Fragmento para leer =
-=-=-=-=-

Fotograma de El Golem (1920), de Paul Wegener

La novela, pues, está envuelta en lo que los gentiles con escaso conocimiento del misticismo judío podríamos definir como un ambiente cabalístico, que es otra manera de referirse al elemento mágico. De hecho, uno de los numerosos personajes históricos que vemos en la obra es el Rabino Loew, el destacado talmudista a quien la leyenda atribuye la creación del Golem, ese personaje de barro cuya misión era proteger a los judíos de Praga de ataques antisemitas y pogromos. En nuestra historia no hay golems, pero sí fantasmas, profecías, transmigración de almas o perros que hablan, pero mucho ojo, que a nadie se le ocurra hablar de realismo mágico. Por favor. Porque no.

-=-=-=-=-

Consigna =
Copia el fragmento sobre la novela entre "La novela, pues, está" y "favor. Porque no.", ambos incluidos, y sustituye "fantasmas" por "espectros". No hace falta consultar las líneas.

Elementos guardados
-=-=-=-=-

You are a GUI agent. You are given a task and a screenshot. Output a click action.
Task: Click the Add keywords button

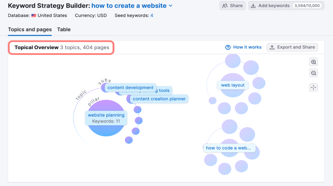(x=270, y=6)
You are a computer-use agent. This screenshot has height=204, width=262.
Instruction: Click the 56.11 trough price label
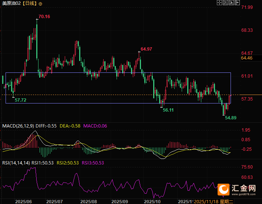coord(168,110)
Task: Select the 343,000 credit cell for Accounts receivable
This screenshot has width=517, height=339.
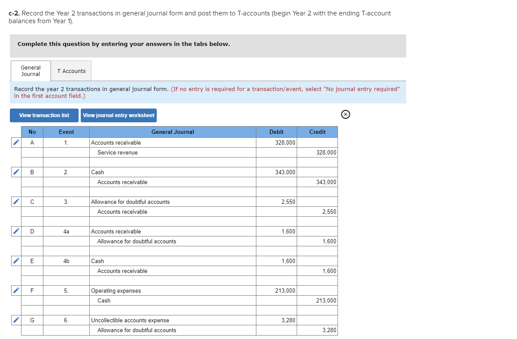Action: tap(317, 182)
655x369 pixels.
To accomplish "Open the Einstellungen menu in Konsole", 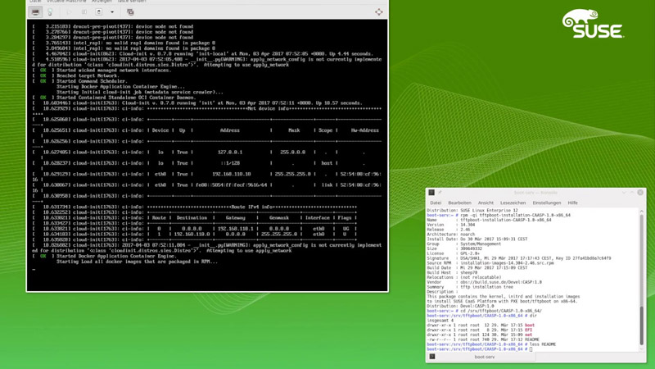I will click(546, 203).
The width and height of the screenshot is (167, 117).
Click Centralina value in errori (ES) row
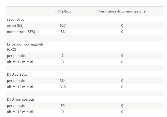coord(122,25)
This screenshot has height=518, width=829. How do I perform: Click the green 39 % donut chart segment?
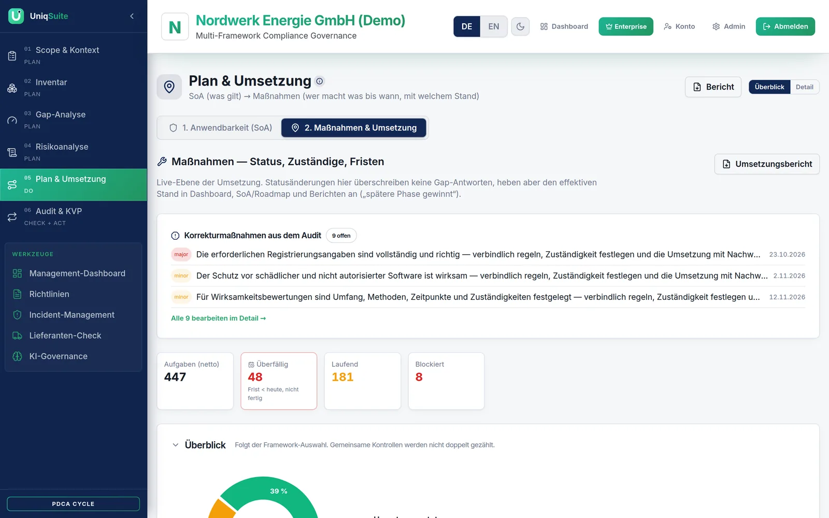point(279,491)
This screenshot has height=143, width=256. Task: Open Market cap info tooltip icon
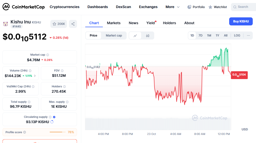pos(48,55)

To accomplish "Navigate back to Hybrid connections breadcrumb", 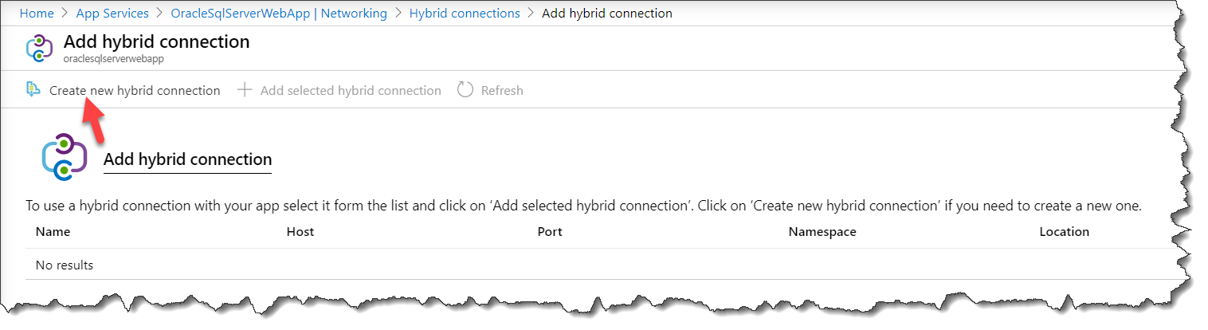I will (x=465, y=14).
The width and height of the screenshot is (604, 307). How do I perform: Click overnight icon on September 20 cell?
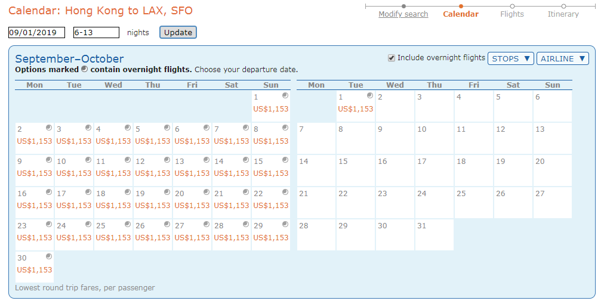click(207, 192)
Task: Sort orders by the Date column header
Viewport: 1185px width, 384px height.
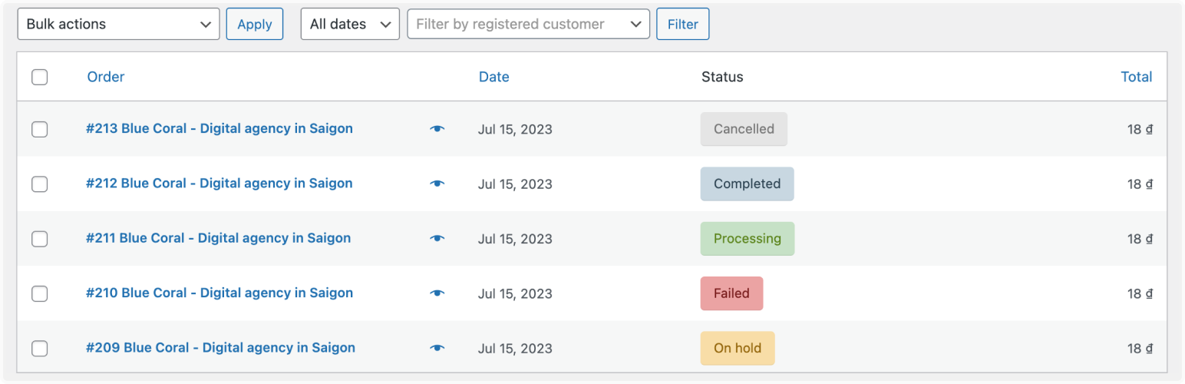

-=-=-=-=-

Respuesta =
La novela, pues, está envuelta en lo que los gentiles con escaso conocimiento del misticismo judío podríamos definir como un ambiente cabalístico, que es otra manera de referirse al elemento mágico. De hecho, uno de los numerosos personajes históricos que vemos en la obra es el Rabino Loew, el destacado talmudista a quien la leyenda atribuye la creación del Golem, ese personaje de barro cuya misión era proteger a los judíos de Praga de ataques antisemitas y pogromos. En nuestra historia no hay golems, pero sí espectros, profecías, transmigración de almas o perros que hablan, pero mucho ojo, que a nadie se le ocurra hablar de realismo mágico. Por favor. Porque no.